In a general election matchup between one candidate who had spent the past year underperforming his poll numbers, and one candidate who had spent the year outperforming her polls numbers, the logically expected outcome is that Hillary Clinton would have won by the same amount she was ahead in the polling averages or more. Now she did win the popular vote in the general election by around one percent. But logically, based on the final polling averages and the existing pattern observed in the primaries, she should have won it by four points or more.

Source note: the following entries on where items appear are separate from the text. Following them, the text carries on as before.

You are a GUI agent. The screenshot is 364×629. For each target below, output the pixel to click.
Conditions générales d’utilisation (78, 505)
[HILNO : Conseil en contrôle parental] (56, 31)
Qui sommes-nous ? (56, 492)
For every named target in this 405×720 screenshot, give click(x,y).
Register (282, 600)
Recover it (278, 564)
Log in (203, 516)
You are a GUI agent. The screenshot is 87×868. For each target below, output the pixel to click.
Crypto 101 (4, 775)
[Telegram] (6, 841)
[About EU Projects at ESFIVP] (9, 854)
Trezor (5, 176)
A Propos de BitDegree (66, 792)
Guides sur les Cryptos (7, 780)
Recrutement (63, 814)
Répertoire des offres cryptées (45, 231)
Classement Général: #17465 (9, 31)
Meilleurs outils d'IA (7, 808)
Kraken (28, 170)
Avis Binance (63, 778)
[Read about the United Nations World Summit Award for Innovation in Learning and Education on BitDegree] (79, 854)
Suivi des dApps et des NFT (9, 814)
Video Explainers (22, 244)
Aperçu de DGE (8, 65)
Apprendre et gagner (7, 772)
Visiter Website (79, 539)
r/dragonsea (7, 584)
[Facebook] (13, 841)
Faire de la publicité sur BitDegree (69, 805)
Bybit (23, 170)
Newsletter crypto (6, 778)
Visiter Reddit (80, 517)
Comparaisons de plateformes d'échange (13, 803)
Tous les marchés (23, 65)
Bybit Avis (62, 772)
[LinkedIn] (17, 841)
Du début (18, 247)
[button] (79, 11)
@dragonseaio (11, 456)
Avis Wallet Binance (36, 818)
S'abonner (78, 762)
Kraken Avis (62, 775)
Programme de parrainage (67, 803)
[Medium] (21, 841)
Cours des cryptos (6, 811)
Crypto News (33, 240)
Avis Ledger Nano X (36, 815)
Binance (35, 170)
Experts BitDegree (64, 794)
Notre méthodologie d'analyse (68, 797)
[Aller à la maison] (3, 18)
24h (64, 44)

Finally, there were four swing states in which Hillary Clinton was definitively favored to win, but she ended up losing: Florida, Wisconsin, Pennsylvnia, and Michigan. In the final tallies she lost each of them by right around one percent of the vote. That’s not how numbers work. If Trump had won those four states legitimately due to pockets of voters that pollsters didn’t know about, we would have seen a more random dispersion of the results. Trump might have won one of those states by four percent, won another of them by two percent, lost another one percent, and so on.

It is statistically suspicious that in every state where Donald Trump pulled off an upset, he won it by right around one percent, just what he needed to win it, no more and no less. Results don’t naturally play out that way. The final tallies in Florida, Wisconsin, Pennsylvnia, and Michigan read like someone went through and nudged each of them just over the mark so Trump would win them, but didn’t want to arouse too much suspicion by giving him any larger of a victory in those states than he needed.

So where does all of the above get us? It’s a mountain of statistical and mathematical and logical and demographic discrepancy and suspicion and nothing more. I can’t definitively prove that the vote tallies were rigged. And as a practical matter it would be so tricky for a hacker to rig the results in various states, without any of the local precinct overseers catching on, that no one has even been able to posit a plausible method for pulling it off. But still, these things can’t all have legitimately happened.

In order to believe that the official vote tallies are legitimate, you have to accept that all of the above legitimately happened: African-Americans in the south went from turning out in droves for Hillary Clinton in the primary to not caring if she won the general election. Donald Trump got sixty-something percent of the same-day voting in Florida. The polling averages were wrong for the first time in modern history. Trump beat his poll numbers despite having spent the primary season tending to fall below them. Clinton fell below her poll numbers despite having spent the primary season tending to beat them. In every state where Trump pulled off a shocking upset victory, he just happened to do it with one percent of the vote. And in an election that everyone cared particularly deeply about, no one really turned out to vote at all. I can accept any one of the above things happening as an isolated fluke. I cannot accept all the above happening. And so for once in my evidence-driven career, I’m left to believe that the conspiracy theorists are right: the vote tallies are rigged.